Several coaches believe the ruling empowers “The Entitlement Era,” eroding at the fundamental purpose of sport. For Central Catholic, that purpose is stitched onto every uniform: “We,” not me.
“I’m not young anymore. I’m 54 and been coaching 32 years. I was always brought up to do what’s best for the team, not what’s best for you,” Central Catholic football coach Roger Canepa said. “It’s about the team and your teammates. If you’re a part of a winning team, that was enough. It wasn’t about the number of tackles you made or how many yards you had receiving, or how many yards you had rushing. It was about the team.
“That’s my issue. I’m a team guy. We’re in an era of ‘What’s good for me?’ It’s entitlement. We all get trophies and we all get plaques. Them days are over, buddy.”
Ripon High football coach Chris Musseman questions the message. By allowing athletes to shop for the right “fit,” what is the CIF teaching them? That it’s OK to cut bait when the water gets a little rocky?
“Our primary job is the education of the students. When athletics becomes the driving force, that has been lost,” Musseman said. “I always thought of them as student-athletes, not athlete-students. This will have a major impact in our area.
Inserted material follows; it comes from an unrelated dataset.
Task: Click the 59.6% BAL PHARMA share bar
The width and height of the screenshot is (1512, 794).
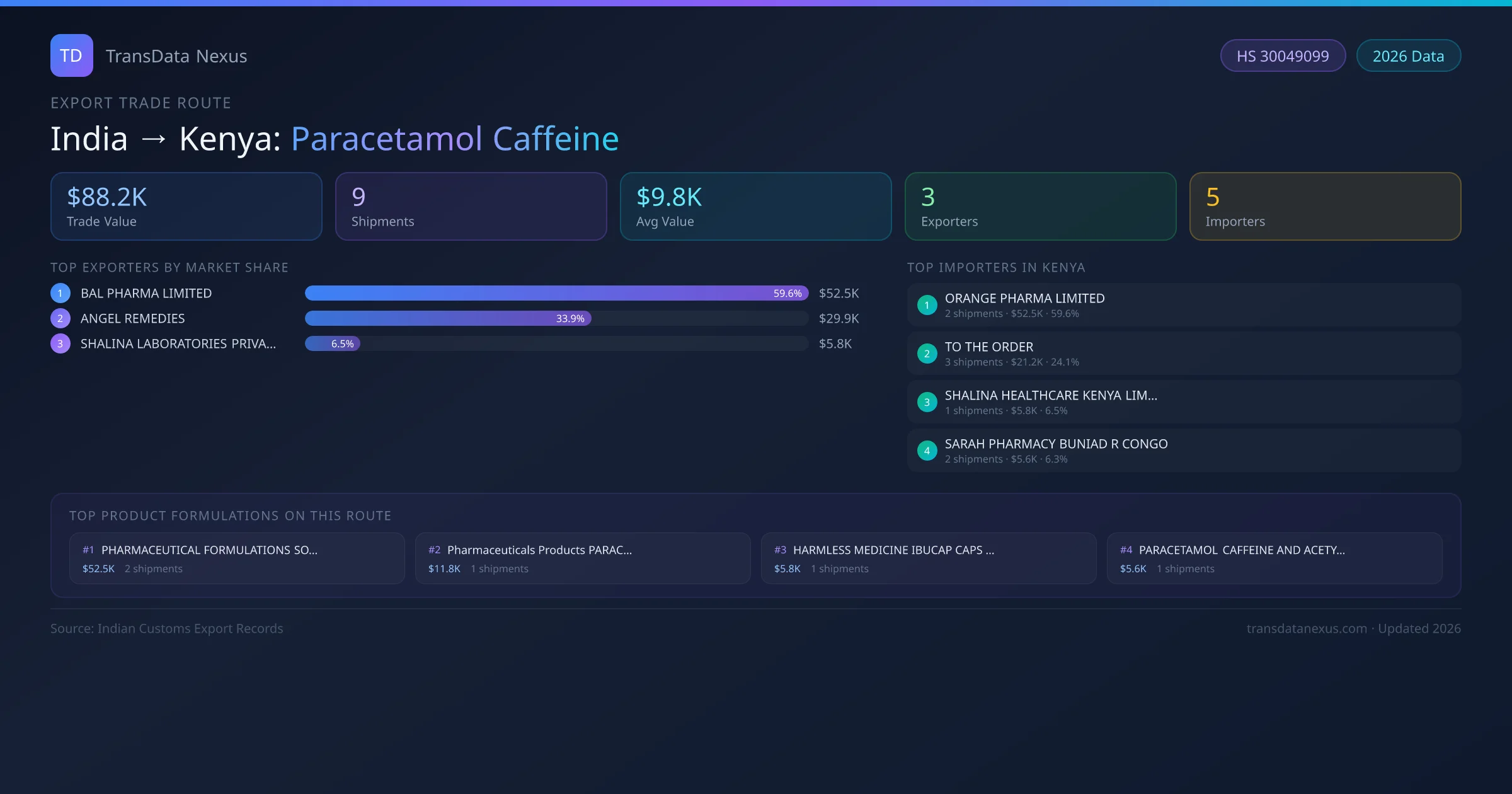Action: (556, 293)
“The lessons learned through hard work and overcoming adversity will be lost. It’s like hitting the reset button on a video game. If it gets hard, just start over. I think you will see a lot of quality educators leaving coaching. The focus will not be building character, it will only be winning. Don’t get me wrong, we all are competitive and want to win. It just should not be the main focus. … This decision will change the school cultures throughout the area.”